TKS (TJ's Kubernetes Service)

Summary

Declaratively build a 4 node Kubernetes cluster on Proxmox using Ansible and QEMU. Optionally enable advanced features including ingress, load balancing, unattended upgrades, the Dashboard, etc.

Approximate deployment time: 25 minutes

Requirements

1. Proxmox server
2. DNS Server*
3. Ansible 2.7.0+. Known incompatibility with a previous build.
   _{*A DNS server is not technically required, it is possible to manually add entries corresponding to your node hostnames to your Proxmox's hosts file.}

Instructions

Required:

1. Modify the vars.yml file with values specific to your environment.
2. Provision DNS A records for the IP Addresses & Hostnames you defined for your nodes in the vars.yml file.
3. Modify the inventory.ini file to reflect your chosen DNS records and the location of the SSH keys used to connect to the nodes.
4. Run the deployment: ansible-playbook -i inventory.ini site.yml
5. After deployment, a ~/.kube directory will be created on your workstation.

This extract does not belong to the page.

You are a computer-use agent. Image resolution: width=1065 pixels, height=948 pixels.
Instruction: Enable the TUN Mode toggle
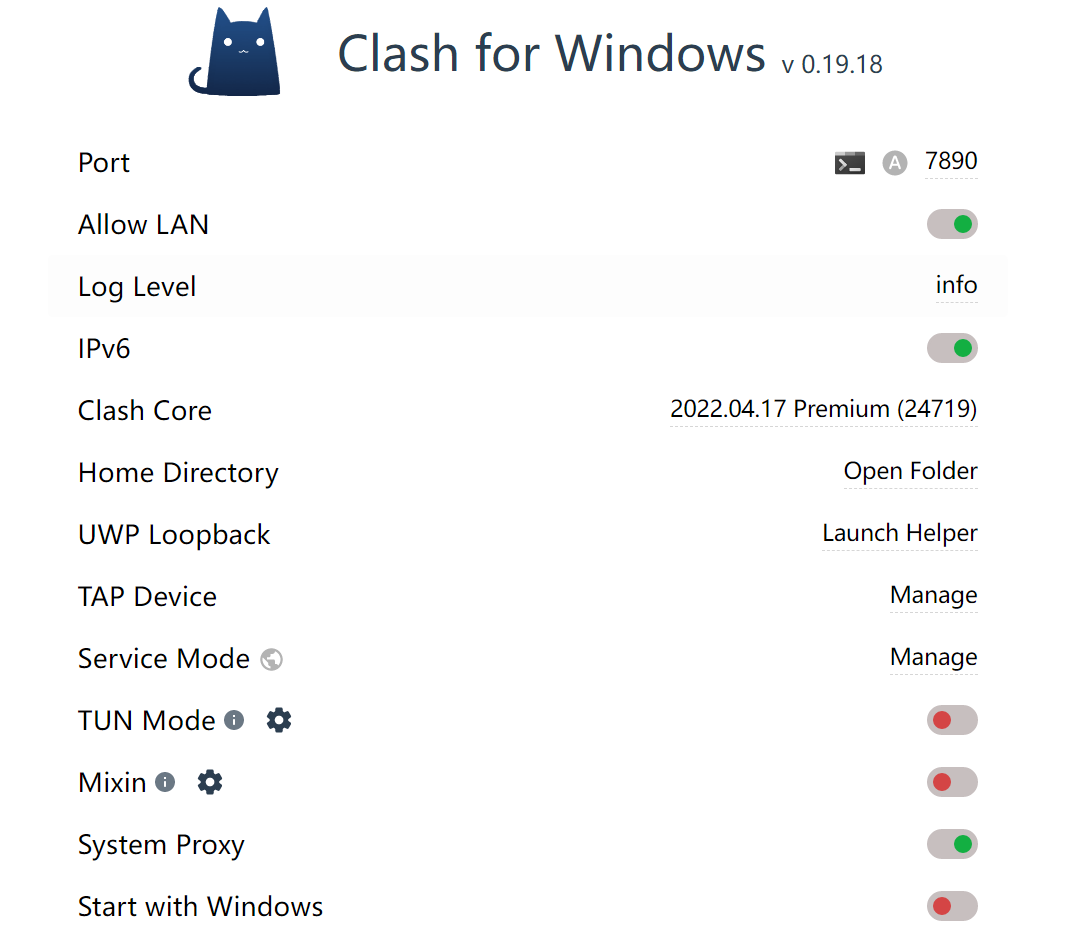(951, 720)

You can use the config file within to interact with your cluster.

Optional:

To enable an optional feature, fill in the additional parameters in vars.yml and execute a playbook listed below.

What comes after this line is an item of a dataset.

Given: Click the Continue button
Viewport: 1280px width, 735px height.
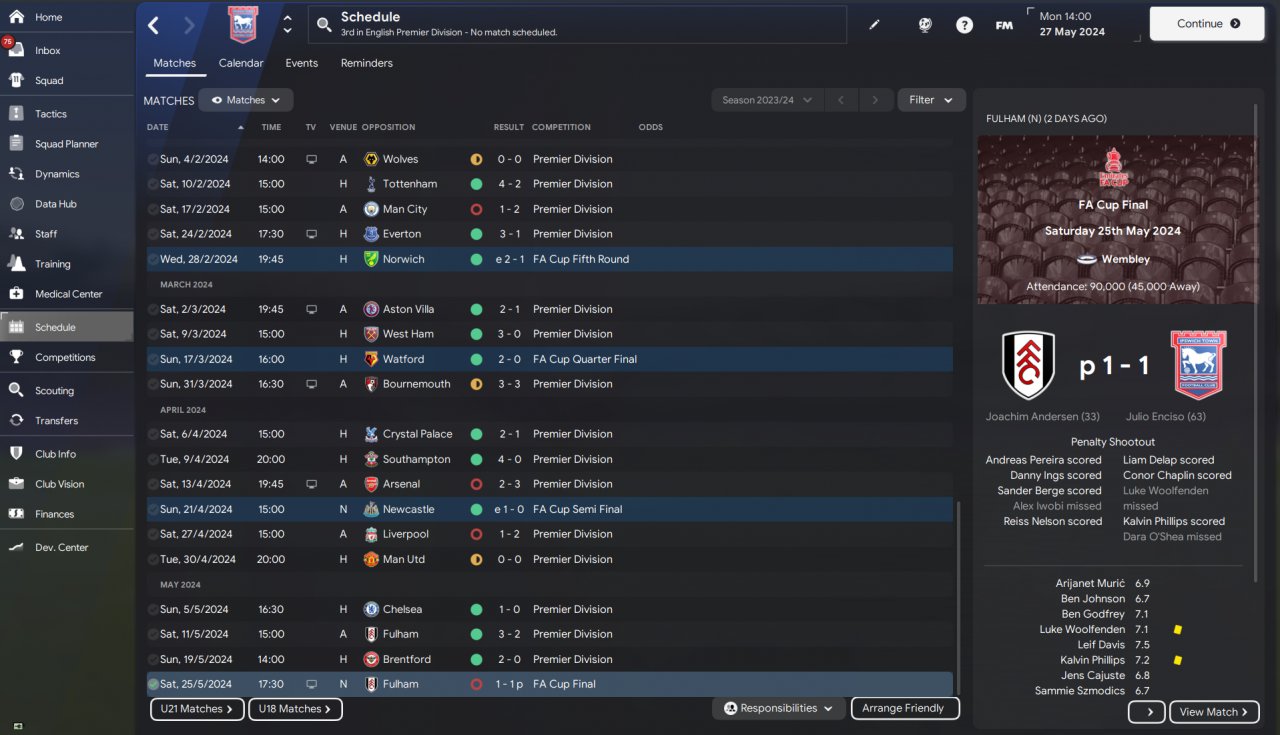Looking at the screenshot, I should tap(1207, 24).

Feature	Command	Requirements
Kubernetes Dashboard	ansible-playbook -i inventory.ini playbooks/optional/deploy_dashboard.yml
NFS backed persistent storage	ansible-playbook -i inventory.ini playbooks/optional/deploy_nfs_provisioner.yml
MetalLB Load Balancer	ansible-playbook -i inventory.ini playbooks/optional/deploy_metallb.yml
NGINX Ingress Controller	ansible-playbook -i inventory.ini playbooks/optional/deploy_ingress-nginx.yml	MetalLB or other Load Balancer integration
DataDog agents	ansible-playbook -i inventory.ini playbooks/optional/deploy_datadog.yml
Unattended Upgrades	ansible-playbook -i inventory.ini playbooks/optional/enable_unattended_upgrades.yml

Tips

1. You can rollback the entire deployment with: ansible-playbook -i inventory.ini playbooks/optional/delete_all_resources.yml
2. If Calico isn't deploying correctly it's likely the CIDR you assigned to it in vars.yml conflicts with your network.
3. There appears to be an issue with Proxmox's cloud-init implementation. Perhaps just with Debian? As a result, your VM might not have the correct information in /etc/resolv.conf and may also have multiple IP Addresses assigned to the eth0 network interfaces. Furthermore, if you do not have a DHCP server active in the network that you are provisoning the VMs to, it is entirely possible that nothing will be present at all in /etc/resolv.conf.
4. See this repository to do this with LXC instead. Benefits of using LXC include:

* No virtualization overhead means better performance
* Ability to directly mount volumes from your server into your containers.

TODO

1. Add better support for multi-node Proxmox clusters.
2. Perform security audit and enhance if necessary.
3. Add info to README about updating inventory file and how to handle SSH key generation and propegation.
4. Create playbook to upgrade kubernetes version for kubeadm cluster.

Problems

1. The proxmox_kvm module is out of date and does not support cloudinit related api calls. Meaning shell commands must be used instead to perform qm create tasks.
2. The k8s module does not support applying Kubernetes Deployments from URL. Instead of using get_url to download them first, and then apply them with k8s, I just use shell to run a kubectl apply -f. Feature Request here.
3. Miscellaneous qcow2 image issues:

OS	Issue
CentOS	A nameserver is baked into /etc/resolv.conf by default. Bug Report here
CoreOS	Proxmix issued cloud-init does not seem to configure networking properly.